Michael K. Powell's decision to step down as chairman of the Federal Communications Commission offers an opportunity to think about how we can do better. Powell, appointed to the FCC by Bill Clinton in 1997 and named chairman by George W. Bush in 2001, was a true technological determinist. His vision was that technology would provide high-capacity connections to the home -- either wired or wireless -- and generate enough competition without the heavy hand of regulation. In that sense, he was on the right side of history.
But change didn't happen as fast as Powell expected. He was too quick to abandon regulation before the technologies had developed enough to create new competition. Take Powell's move to allow one company to own broadcast stations and newspapers in the same market.

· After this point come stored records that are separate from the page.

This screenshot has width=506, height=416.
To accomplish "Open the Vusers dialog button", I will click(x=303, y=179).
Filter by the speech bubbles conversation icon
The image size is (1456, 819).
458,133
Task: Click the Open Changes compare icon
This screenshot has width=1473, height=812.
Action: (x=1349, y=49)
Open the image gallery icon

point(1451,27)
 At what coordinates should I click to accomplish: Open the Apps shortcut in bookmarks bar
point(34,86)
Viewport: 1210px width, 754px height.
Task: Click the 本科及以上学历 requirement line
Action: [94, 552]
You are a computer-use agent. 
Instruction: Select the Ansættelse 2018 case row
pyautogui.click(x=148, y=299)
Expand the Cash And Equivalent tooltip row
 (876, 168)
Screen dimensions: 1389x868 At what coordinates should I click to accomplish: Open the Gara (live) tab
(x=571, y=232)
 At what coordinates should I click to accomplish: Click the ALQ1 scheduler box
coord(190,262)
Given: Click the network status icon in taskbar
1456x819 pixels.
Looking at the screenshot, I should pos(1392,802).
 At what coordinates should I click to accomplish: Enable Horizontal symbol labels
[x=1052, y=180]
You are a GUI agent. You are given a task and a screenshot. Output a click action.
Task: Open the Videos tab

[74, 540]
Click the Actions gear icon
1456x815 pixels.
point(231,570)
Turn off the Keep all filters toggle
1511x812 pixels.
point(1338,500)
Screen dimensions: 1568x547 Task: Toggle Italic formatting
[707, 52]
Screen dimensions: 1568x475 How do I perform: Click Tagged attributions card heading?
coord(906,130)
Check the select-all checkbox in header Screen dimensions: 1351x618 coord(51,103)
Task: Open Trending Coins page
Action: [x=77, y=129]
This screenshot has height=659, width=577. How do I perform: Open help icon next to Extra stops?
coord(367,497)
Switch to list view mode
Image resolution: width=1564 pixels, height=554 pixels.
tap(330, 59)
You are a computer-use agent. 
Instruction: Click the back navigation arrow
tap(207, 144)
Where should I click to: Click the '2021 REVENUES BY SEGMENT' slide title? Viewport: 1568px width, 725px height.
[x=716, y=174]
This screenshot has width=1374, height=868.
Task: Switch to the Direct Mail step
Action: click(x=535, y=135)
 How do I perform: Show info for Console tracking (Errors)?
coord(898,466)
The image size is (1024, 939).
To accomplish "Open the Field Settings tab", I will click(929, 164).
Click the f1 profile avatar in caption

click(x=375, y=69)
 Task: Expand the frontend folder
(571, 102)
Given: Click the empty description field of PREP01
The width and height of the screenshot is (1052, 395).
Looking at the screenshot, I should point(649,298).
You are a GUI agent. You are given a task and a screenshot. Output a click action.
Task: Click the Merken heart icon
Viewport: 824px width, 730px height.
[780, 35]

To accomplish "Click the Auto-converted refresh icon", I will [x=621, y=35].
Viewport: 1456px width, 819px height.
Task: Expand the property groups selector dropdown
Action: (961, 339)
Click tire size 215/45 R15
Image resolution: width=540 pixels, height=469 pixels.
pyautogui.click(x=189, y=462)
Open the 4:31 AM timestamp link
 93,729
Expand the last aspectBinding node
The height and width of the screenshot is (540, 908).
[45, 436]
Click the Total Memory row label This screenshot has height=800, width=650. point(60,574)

In theory, such consolidation is O.K., since there are plenty of Internet and cable-news providers. However, in practice, people still mainly get their news from the local paper and local TV station.
Similarly, Powell's reliance on market and technological forces to bring broadband to the home has turned out to be overly optimistic. Progress has been too slow, with broadband penetration in the U.S. lagging many other countries. That's why competition may need a push. Powell's successor will have to consider, for example, pressuring TV broadcasters to surrender some of the extra frequencies they have been hoarding. That would free up more spectrum for wireless broadband, a potentially inexpensive way to get fast Internet service into more homes. The next chairman will also have to revisit the question of whether a subsidy, funded by a user fee, could help the broadband rollout, especially in rural areas.
Deregulation is good, and so is technology. But running U.S. telecom policy requires appreciating when a bit of regulation can be a positive thing. That's something Powell never seemed to understand.